3. While the manuscript cites relevant literature, a more explicit comparison with previous findings would better contextualize the novelty and contribution of this work. For example, how do the identified meteorological drivers and their relative importance compare with those reported in other regions with similar climatic conditions or under comparable emission-control trajectories?

Technical comments

1. The manuscript describes filtering HCHO pixels with cloud fraction > 30% and anomalous values (> 1.0 × 10¹⁷ molec cm^-2), followed by a 3 × 3 moving average. However, it does not specify how cloud fraction is obtained (e.g., from an OMI cloud mask/cloud product) or how “anomalous values” are defined (e.g., statistical outliers versus physically implausible retrievals).

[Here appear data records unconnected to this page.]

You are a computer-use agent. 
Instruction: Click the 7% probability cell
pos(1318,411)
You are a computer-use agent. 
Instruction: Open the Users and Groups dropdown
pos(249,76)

In addition, resampling HCHO (0.1° × 0.1°) to the NO2 grid (0.25° × 0.25°) may introduce spatial-averaging biases; please clarify the resampling method (e.g., nearest neighbor, bilinear interpolation, area-weighted averaging). These details are important for reproducibility and for interpreting the robustness of the derived trends and regimes.
2. Figure 2d shows high HCHO values over the western China, including the Qinghai-Tibet Plateau. Is it artificial from satellite retrieval? If not, what’s the possible source? In addition, the contour color of the small panel is not consistent with the main figure. Please clarify.
3. The caption of Figure 2 states 2013–2020, whereas the analysis elsewhere emphasizes 2013–2023. Please revise to ensure consistency and confirm that the stated MK–Sen time window matches the actual analysis period.
4. Please standardize the unit notation for NO2 and HCHO columns (e.g., “molec cm^-2” or “molecules cm^-2”) throughout the manuscript and clarify at first mention that FNR is dimensionless.
5. Providing “last access” information (e.g., “last access: 6 September 2025”) is helpful. I suggest also reporting the product version and/or DOI wherever applicable and ensuring consistent formatting and completeness across the manuscript (Methods, Data availability, and any Supplement).